City officials have had a tumultuous relationship with street vendors. In 2005 the City Council placed a moratorium on mobile-business licenses; two years later, they lifted it.
Redevelopment Project Manager Don Reynolds says officials squabbled for years with ice cream street vendors over the number of permits allowed, and over increased business license fees.
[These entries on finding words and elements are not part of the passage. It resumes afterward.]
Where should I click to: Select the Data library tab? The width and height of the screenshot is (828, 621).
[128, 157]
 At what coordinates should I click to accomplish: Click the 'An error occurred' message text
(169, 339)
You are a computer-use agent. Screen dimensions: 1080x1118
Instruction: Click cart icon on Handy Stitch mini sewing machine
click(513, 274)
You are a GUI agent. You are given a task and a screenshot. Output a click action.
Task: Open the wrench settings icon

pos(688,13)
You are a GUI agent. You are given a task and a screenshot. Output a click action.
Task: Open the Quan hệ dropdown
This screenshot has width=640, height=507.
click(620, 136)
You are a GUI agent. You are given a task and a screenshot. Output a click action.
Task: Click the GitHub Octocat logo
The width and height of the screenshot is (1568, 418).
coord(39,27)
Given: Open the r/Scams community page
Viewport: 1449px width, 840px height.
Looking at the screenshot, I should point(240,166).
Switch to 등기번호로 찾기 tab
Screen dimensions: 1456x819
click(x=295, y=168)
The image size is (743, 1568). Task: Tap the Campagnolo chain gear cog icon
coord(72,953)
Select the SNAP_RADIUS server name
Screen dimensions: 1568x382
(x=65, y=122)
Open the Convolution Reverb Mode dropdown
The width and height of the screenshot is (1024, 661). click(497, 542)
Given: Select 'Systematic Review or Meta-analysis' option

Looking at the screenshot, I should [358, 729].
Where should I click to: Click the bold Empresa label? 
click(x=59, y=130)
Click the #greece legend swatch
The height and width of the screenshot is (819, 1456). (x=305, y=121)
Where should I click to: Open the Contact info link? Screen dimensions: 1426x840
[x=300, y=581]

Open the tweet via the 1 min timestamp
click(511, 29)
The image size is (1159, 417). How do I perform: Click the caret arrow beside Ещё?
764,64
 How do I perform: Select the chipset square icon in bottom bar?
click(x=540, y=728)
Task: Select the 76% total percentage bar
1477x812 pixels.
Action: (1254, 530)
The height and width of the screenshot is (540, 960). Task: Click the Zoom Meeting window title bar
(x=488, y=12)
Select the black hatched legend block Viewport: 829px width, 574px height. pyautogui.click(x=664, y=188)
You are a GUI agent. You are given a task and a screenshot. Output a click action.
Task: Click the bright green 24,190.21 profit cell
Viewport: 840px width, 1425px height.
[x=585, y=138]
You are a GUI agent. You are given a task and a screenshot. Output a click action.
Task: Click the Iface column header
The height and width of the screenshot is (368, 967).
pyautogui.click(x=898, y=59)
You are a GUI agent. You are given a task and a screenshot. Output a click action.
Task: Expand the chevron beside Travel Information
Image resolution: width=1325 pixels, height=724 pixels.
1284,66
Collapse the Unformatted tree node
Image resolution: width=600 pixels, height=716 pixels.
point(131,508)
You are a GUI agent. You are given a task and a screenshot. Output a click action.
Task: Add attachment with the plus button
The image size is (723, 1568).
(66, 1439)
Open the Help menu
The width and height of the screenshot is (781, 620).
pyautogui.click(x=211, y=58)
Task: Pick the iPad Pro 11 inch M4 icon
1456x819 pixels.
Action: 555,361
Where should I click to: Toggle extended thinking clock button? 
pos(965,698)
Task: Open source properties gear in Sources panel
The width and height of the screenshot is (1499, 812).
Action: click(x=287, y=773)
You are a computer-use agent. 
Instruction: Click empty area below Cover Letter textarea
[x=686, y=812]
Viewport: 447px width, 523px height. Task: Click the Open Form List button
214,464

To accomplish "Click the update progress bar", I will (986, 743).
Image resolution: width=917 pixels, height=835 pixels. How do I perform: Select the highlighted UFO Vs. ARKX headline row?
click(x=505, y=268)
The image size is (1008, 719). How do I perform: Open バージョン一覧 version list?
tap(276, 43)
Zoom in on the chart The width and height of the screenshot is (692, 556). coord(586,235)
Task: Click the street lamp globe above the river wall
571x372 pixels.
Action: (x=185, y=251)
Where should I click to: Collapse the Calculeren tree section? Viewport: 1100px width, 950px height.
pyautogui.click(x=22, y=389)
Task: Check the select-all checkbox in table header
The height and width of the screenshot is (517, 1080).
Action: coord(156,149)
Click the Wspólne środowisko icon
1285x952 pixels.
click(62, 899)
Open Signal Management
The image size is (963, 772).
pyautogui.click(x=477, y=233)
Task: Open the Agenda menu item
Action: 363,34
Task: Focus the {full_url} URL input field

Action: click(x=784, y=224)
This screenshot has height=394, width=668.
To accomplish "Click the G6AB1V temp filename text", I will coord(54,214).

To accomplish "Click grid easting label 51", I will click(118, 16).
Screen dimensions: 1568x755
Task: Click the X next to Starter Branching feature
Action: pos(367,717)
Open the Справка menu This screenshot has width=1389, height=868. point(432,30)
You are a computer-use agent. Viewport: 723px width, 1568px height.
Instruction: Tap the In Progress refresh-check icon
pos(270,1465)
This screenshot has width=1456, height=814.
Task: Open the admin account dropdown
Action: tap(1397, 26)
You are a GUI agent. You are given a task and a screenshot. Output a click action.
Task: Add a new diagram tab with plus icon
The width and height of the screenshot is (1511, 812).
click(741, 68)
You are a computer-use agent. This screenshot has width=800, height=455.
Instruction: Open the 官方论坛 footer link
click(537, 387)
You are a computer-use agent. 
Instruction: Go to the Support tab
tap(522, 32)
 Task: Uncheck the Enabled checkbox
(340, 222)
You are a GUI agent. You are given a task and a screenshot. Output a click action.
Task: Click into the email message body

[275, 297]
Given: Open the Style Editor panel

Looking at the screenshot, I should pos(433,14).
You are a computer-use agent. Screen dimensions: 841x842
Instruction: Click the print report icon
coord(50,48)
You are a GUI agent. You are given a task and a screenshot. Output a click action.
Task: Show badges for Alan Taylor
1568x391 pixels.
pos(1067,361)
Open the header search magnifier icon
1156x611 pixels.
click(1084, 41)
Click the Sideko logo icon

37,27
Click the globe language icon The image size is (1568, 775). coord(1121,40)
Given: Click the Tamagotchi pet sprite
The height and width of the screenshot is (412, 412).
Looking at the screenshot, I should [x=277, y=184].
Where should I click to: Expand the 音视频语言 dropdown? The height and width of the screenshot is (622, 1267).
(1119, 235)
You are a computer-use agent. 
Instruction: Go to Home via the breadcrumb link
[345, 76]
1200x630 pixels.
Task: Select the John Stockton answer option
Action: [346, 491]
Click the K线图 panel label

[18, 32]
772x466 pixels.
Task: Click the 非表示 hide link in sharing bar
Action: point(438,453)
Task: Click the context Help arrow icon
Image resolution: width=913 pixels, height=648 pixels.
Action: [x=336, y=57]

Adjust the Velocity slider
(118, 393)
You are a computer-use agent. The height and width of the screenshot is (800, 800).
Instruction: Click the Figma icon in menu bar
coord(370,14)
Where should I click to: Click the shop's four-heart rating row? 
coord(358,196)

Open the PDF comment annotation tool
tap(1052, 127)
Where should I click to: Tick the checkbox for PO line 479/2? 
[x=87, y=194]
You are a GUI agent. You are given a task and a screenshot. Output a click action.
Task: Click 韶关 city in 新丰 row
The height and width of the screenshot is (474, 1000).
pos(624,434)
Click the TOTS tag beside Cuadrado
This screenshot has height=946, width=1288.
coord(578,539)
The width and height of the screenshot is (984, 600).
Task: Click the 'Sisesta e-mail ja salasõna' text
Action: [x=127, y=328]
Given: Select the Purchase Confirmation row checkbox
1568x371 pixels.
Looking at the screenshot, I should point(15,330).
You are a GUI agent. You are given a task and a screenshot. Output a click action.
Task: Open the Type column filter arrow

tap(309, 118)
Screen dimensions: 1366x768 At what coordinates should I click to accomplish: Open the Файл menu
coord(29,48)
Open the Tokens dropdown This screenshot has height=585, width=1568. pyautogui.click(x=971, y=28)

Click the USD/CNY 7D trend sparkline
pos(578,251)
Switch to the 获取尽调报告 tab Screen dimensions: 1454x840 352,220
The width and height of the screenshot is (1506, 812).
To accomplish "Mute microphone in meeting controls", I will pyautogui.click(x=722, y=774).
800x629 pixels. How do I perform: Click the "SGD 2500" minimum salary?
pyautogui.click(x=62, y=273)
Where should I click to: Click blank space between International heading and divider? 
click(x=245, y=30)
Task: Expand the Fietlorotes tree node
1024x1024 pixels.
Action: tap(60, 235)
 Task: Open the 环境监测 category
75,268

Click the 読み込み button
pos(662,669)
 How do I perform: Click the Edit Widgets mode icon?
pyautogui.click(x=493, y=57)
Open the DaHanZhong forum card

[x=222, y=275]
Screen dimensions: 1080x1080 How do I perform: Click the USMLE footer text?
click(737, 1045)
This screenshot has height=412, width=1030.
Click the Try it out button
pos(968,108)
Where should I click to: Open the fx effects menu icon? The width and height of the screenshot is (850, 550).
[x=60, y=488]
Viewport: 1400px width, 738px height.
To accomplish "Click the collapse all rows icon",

But he thinks the city will take a different tack with Voices of the Street.
“There’s a lot of compassion for these folks,” he says.
Amit Pandya, who owns the Green Phoenix gas station on Main Street and is president of the Oldtown Salinas Association, supports the project, but foresees obstacles.
“I think public stigma toward the homeless is there,” he says.
He thinks merchants and patrons might be more comfortable if vendors dropped papers at storefronts instead of selling them on street corners, or if vendors wore clothing advertising their affiliation with the paper.
Nelson says he hasn’t yet met with the city about the project.
“Our main focus now is on gathering allies and contributions to the paper,” he says.
Residents of Dorothy’s Place are preparing submissions from poetry to opinion pieces, and Mills is recruiting more would-be writers on Soledad Street. He hopes the paper will help bridge the physical and cultural gap between Chinatown and Oldtown.
“We are a ghetto in the Warsaw tradition,” Mills says of Chinatown. “There’s a fence and a railroad that separates us from Main Street. We’re hoping the paper becomes a literary and artistic bridge connecting the two areas and giving a real face to the homeless.”